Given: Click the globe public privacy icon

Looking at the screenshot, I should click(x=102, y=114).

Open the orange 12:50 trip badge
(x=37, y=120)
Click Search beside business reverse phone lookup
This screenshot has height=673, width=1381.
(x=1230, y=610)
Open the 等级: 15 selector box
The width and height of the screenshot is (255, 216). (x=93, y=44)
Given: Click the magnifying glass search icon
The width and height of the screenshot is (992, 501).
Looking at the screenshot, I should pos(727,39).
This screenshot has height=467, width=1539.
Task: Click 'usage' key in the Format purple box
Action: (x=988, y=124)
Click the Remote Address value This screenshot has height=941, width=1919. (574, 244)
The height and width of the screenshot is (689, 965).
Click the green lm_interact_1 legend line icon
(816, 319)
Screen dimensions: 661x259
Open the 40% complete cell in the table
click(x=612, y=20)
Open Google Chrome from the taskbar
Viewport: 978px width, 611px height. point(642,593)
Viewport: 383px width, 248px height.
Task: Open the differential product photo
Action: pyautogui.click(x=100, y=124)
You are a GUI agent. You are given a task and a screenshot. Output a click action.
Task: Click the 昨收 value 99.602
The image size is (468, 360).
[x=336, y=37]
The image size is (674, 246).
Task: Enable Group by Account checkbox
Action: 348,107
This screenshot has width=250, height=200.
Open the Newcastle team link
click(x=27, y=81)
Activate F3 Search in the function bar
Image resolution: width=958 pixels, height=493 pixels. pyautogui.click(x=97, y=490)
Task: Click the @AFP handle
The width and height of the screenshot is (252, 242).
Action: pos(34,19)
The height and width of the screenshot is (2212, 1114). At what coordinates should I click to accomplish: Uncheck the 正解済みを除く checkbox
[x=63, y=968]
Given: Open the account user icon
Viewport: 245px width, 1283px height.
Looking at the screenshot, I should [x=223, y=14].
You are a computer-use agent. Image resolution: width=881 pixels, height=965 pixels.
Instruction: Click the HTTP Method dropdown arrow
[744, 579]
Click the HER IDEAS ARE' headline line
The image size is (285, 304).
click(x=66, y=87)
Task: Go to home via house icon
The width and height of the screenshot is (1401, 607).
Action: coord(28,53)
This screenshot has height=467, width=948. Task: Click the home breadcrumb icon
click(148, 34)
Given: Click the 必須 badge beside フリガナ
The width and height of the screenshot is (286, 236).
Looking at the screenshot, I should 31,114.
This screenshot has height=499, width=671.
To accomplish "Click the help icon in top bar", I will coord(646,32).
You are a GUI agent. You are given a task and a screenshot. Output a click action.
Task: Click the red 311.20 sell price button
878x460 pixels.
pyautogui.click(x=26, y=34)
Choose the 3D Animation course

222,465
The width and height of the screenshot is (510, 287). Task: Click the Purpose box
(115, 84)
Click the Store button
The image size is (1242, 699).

- _WHAT TO WORK ON_:
Transcribe the entries above word for word, from the first line through the line containing "Screen dimensions: 661x259", and nothing else.

- _REPLY_:
Given: Click the globe public privacy icon

Looking at the screenshot, I should click(x=102, y=114).

Open the orange 12:50 trip badge
(x=37, y=120)
Click Search beside business reverse phone lookup
This screenshot has height=673, width=1381.
(x=1230, y=610)
Open the 等级: 15 selector box
The width and height of the screenshot is (255, 216). (x=93, y=44)
Given: Click the magnifying glass search icon
The width and height of the screenshot is (992, 501).
Looking at the screenshot, I should pos(727,39).
This screenshot has height=467, width=1539.
Task: Click 'usage' key in the Format purple box
Action: (x=988, y=124)
Click the Remote Address value This screenshot has height=941, width=1919. (574, 244)
The height and width of the screenshot is (689, 965).
Click the green lm_interact_1 legend line icon
(816, 319)
Screen dimensions: 661x259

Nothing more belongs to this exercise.